Stored data =
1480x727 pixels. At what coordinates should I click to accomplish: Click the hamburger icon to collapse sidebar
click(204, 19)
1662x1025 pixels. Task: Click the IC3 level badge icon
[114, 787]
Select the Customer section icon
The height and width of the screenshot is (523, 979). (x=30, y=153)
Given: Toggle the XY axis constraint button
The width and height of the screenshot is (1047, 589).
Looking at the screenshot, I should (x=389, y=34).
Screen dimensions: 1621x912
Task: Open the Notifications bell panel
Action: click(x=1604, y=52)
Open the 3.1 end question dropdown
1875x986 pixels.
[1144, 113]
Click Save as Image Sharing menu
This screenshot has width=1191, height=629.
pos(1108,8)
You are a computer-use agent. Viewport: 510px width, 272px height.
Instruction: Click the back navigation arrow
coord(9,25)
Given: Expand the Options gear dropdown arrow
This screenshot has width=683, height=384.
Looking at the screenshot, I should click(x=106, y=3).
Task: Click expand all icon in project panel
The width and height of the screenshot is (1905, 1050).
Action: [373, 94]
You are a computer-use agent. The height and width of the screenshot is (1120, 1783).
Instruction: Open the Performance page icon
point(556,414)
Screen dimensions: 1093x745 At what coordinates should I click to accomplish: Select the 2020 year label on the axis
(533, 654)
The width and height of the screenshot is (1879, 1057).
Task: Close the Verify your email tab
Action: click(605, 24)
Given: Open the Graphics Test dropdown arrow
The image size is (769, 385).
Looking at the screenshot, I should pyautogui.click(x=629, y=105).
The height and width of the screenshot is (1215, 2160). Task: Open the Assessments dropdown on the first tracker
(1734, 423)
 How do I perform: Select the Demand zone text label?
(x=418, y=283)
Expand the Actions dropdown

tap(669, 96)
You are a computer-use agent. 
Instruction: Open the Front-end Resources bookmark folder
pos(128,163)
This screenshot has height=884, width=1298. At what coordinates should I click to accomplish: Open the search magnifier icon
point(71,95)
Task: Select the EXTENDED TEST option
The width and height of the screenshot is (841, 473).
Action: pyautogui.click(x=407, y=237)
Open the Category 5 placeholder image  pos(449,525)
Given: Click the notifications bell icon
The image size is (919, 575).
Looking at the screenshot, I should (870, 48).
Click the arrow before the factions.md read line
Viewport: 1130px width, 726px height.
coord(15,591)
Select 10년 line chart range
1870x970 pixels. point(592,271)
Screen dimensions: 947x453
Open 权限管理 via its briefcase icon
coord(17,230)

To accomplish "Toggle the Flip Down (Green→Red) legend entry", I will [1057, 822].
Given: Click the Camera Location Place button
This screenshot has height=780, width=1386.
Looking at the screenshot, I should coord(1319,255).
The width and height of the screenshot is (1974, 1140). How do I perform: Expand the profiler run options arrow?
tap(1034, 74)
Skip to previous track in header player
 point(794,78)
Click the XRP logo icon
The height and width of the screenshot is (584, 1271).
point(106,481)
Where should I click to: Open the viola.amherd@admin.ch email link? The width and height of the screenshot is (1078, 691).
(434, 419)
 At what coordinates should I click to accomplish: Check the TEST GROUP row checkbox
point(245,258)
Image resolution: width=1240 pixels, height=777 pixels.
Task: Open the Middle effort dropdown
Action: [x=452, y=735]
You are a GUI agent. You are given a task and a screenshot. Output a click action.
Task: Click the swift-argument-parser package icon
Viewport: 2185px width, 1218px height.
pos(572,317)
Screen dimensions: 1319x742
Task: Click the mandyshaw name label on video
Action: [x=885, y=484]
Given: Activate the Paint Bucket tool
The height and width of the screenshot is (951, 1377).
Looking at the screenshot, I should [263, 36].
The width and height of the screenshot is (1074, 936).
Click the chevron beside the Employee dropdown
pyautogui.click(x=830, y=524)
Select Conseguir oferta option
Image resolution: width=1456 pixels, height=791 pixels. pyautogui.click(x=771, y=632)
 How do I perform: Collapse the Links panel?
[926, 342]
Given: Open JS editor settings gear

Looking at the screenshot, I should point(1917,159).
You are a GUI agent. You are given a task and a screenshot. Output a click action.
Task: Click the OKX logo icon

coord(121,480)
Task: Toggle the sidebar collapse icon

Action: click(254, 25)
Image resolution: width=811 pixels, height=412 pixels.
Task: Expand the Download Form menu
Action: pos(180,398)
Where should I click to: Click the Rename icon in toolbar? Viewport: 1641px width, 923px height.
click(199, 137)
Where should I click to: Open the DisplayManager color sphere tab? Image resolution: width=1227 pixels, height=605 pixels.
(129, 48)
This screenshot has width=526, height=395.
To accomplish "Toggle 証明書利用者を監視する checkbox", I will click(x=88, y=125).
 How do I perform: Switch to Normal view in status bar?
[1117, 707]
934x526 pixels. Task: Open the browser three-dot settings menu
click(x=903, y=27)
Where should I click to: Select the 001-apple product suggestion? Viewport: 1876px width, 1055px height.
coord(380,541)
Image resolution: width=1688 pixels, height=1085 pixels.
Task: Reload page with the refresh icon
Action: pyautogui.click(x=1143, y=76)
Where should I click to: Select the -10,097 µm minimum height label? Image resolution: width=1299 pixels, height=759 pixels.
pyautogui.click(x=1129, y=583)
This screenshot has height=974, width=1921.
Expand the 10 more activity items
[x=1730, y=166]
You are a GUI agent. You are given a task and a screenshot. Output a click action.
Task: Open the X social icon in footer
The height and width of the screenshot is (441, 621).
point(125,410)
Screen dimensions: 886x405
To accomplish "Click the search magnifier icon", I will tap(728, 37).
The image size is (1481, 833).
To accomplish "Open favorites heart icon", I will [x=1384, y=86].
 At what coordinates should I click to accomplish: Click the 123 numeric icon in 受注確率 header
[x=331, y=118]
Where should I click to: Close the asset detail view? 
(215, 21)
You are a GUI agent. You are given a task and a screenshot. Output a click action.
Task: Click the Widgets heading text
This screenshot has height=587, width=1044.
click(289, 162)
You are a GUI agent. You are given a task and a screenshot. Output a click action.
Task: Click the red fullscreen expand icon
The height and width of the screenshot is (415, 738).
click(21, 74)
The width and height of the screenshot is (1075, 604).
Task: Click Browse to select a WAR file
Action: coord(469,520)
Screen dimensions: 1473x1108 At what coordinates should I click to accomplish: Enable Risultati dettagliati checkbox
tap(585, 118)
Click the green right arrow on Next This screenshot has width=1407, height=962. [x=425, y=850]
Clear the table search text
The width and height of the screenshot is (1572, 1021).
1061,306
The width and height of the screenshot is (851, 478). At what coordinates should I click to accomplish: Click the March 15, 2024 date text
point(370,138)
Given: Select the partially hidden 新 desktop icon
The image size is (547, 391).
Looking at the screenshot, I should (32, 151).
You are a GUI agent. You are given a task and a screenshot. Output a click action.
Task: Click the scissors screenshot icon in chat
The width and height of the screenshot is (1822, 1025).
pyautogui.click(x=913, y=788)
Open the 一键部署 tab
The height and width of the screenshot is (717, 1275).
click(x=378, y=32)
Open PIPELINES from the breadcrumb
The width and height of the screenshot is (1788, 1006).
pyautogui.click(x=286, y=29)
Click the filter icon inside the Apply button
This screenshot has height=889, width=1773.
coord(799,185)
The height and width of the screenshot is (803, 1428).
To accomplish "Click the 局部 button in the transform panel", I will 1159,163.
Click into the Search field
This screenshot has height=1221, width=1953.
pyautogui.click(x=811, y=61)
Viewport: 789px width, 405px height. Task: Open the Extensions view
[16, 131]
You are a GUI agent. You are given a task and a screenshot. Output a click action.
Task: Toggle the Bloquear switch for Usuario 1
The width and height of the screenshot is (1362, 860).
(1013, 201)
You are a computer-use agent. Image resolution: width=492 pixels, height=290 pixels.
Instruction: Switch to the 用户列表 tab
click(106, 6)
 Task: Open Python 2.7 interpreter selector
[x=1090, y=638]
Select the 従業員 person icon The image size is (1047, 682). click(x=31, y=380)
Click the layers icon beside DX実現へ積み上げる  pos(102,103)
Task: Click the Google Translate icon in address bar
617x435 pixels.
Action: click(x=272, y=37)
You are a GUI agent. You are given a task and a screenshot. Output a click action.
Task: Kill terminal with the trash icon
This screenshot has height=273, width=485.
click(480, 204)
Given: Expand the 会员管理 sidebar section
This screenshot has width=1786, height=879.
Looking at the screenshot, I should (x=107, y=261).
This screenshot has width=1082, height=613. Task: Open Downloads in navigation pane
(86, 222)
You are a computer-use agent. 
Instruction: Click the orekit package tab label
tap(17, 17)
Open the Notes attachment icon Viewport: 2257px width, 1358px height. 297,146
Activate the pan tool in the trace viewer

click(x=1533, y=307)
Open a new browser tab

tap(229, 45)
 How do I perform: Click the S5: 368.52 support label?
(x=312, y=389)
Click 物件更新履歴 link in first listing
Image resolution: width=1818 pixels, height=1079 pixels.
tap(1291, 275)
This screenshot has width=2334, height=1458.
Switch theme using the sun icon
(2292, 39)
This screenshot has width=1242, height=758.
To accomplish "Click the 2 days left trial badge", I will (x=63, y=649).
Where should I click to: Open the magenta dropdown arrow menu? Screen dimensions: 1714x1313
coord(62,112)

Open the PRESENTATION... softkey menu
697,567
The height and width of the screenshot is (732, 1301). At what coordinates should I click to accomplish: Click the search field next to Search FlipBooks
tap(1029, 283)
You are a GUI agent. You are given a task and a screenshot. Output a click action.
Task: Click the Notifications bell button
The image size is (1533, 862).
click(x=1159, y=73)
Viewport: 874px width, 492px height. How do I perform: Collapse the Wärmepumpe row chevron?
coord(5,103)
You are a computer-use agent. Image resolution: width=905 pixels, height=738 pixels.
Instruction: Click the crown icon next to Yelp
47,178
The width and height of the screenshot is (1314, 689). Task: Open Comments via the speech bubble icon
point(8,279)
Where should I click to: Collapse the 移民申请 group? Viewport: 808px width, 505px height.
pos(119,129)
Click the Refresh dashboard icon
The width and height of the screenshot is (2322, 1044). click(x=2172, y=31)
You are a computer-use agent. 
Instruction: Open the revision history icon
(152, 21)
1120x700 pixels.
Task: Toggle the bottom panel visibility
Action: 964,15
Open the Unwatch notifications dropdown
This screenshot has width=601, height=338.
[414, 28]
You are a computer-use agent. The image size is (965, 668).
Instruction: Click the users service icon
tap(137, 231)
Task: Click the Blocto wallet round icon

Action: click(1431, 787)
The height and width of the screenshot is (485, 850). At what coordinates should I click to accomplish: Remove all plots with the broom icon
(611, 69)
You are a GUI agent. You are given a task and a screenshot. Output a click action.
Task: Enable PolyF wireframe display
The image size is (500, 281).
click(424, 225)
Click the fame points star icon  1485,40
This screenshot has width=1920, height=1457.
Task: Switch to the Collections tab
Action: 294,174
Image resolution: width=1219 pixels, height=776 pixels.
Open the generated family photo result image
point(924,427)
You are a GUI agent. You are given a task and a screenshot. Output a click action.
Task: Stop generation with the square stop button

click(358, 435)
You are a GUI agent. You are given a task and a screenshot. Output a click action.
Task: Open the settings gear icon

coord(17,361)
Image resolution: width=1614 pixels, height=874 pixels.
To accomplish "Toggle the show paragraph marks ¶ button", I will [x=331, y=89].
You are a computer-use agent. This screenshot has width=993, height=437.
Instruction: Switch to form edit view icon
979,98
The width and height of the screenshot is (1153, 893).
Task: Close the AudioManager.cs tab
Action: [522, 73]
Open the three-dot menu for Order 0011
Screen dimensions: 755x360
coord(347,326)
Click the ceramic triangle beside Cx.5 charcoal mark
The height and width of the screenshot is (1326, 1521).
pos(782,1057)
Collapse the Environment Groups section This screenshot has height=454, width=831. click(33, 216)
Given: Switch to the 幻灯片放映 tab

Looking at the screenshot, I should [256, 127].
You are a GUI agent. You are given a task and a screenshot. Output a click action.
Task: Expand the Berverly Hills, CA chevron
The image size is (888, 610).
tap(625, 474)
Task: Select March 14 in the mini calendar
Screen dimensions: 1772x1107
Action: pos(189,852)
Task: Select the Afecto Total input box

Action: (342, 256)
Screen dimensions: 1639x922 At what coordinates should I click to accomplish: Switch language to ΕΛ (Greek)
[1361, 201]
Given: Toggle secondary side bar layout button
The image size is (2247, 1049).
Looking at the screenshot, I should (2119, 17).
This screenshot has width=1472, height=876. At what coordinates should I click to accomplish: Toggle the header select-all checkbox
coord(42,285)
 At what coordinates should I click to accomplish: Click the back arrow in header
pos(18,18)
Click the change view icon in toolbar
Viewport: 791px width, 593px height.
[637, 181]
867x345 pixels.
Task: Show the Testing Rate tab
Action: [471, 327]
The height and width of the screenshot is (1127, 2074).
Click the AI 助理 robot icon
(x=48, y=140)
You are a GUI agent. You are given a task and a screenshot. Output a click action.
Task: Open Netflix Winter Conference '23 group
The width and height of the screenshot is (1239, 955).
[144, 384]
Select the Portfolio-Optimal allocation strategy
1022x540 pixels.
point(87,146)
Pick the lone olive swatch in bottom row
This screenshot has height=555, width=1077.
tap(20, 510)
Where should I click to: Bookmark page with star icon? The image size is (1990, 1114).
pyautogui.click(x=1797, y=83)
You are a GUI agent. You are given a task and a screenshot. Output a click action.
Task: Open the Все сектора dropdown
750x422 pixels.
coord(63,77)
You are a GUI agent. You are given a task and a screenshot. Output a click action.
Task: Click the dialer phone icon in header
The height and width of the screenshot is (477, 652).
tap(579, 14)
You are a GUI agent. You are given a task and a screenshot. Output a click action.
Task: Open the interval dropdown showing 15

Your instructions = Go through the records above and copy every line with the word "computer".

Response area =
You are a computer-use agent. Viewport: 510px width, 272px height.
You are a computer-use agent. The height and width of the screenshot is (1120, 1783).
You are a computer-use agent. 
You are a computer-use agent. Image resolution: width=492 pixels, height=290 pixels.
You are a computer-use agent. 
You are a computer-use agent. Image resolution: width=905 pixels, height=738 pixels.
You are a computer-use agent. 
You are a computer-use agent. The image size is (965, 668).
You are a computer-use agent. This screenshot has width=993, height=437.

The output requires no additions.